![]() |
![]() |
![]() |
In UNIX environments, many different shells have been developed over the years. The original UNIX shell was the C-shell -- a shell whose syntax is similar to the C programming language. A later shell was developed by Stephen Bourne and is known as the Bourne shell. Subsequent improvements by David Korn resulted in the Korn shell. The Bourne shell was improved in light of many features introduced in the Korn shell, and resulted in the Bourne Again Shell -- known as Bash. The Korn and Bash shells are the most popular and powerful of the current generation of shells. Although they were originally developed for the UNIX operating system, these shells are also available for DOS, Macintosh, Windows, Windows 98 and many other operating systems.
Shells themselves are advanced programming languages that provide complex control structures. When you type a command, you are already writing a program -- although most of your programs are just one line in length.
The shell interprets a number of characters in a special manner. When you type a command, you should know that most shells treat the following characters as having a special meaning: the octothorpe (#), the dollar-sign ($), the semicolon (;), the ampersand (&), the verticule (|), the asterisk (*), the apostrophe ('), the greve (`), the greater-than sign (>), the less-than sign (<), the question-mark (?), the double-quote ("), and the backslash (\). We'll consider the function of each of these characters one at a time.
Some of the special shell characters have already been discussed.
The greater-than-sign (>) is a
file redirection operator.
It must be followed by a user-specified filename;
any output from the preceding command is placed in the specified file.
For example, the following command sorts the file inputfile
and places the sorted result in the file named outputfile
:
sort inputfile > outputfile
If the file outputfile
already existed, its contents
will be destroyed and over-written with the new output.
Be careful not to assign the output to the same file as the input,
since this will destroy the original input file.
Sometimes it is useful to
add
the results of an operation to some already existing file.

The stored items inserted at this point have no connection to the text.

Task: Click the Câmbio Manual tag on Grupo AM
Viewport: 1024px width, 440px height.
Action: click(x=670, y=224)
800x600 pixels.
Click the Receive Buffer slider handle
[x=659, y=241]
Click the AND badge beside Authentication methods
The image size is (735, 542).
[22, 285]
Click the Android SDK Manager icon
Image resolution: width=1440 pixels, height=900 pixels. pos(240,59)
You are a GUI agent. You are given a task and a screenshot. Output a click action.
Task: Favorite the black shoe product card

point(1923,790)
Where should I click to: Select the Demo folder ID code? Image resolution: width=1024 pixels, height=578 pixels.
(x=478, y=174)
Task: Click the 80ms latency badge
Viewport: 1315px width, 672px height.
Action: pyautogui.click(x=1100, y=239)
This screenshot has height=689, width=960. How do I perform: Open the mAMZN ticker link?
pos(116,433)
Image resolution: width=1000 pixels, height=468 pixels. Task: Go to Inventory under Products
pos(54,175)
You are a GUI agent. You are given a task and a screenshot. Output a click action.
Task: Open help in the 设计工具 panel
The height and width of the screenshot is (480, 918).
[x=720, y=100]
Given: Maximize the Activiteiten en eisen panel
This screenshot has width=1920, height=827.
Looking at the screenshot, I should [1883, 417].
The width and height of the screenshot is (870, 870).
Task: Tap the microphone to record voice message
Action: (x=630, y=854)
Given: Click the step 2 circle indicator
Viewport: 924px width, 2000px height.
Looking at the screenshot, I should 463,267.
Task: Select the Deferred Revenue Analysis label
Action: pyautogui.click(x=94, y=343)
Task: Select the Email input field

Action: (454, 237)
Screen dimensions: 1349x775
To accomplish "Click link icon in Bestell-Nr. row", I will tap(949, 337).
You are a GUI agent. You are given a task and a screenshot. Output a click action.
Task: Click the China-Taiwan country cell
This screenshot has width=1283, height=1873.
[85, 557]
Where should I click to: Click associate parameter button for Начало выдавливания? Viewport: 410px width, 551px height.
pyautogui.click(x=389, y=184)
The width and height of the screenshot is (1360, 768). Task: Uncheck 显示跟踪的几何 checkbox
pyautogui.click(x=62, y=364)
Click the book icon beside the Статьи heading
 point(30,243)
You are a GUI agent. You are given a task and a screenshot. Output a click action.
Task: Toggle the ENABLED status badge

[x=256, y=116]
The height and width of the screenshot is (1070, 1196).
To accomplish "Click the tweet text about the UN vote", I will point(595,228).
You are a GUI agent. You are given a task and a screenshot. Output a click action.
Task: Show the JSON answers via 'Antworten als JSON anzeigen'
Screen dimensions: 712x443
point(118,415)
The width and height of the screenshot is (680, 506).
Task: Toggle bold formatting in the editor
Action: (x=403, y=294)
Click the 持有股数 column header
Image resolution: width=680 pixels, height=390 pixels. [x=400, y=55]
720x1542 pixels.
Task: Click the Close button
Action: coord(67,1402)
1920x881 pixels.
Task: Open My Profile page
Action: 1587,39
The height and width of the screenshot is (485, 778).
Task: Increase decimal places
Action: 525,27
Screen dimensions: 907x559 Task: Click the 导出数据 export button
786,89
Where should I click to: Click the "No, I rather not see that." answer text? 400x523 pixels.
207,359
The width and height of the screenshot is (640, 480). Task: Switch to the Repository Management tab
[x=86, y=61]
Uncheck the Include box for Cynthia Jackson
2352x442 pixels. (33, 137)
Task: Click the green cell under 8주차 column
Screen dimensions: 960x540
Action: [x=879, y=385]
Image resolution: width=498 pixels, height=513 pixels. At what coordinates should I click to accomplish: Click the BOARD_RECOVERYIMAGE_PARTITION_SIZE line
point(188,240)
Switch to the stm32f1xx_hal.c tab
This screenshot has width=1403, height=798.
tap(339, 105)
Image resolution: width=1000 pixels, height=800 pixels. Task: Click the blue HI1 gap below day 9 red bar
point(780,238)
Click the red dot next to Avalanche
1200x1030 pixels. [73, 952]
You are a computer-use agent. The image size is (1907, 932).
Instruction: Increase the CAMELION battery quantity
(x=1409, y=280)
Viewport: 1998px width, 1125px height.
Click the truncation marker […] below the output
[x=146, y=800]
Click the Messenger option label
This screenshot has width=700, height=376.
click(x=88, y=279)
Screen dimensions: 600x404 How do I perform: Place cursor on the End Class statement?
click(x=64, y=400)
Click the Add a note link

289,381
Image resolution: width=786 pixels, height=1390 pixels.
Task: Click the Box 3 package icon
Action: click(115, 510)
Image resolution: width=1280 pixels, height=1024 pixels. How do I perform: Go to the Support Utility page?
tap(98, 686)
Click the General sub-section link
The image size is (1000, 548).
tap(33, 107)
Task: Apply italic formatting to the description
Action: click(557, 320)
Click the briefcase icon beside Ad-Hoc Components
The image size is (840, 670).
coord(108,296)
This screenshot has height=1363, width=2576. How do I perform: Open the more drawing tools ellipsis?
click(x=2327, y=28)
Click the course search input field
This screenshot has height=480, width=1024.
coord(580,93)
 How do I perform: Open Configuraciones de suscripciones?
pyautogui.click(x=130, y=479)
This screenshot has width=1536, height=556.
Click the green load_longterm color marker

The double greater-than-sign (>>) causes the new output to be
appended to any data already in the named file.
For example, the following command sorts the file inputfile
and adds the sorted lines to the end of the file named outputfile
.
If the outputfile
does not already exist,
the command will create it.
sort inputfile >> outputfile
The vertical bar (|) is interpreted by the shell as a `pipe.'
Pipes are used to join the output of one command to the input
of a subsequent command.
For example, in the following construction, the output of command1
is routed as the input to command2
:
command1 | command2
There is no practical limit to the length of a pipeline. Several pipes can be used to connect successive outputs to ensuing commands:
command1 | command2 | command3 | command4
The asterisk is interpreted by the shell as a "filename wildcard."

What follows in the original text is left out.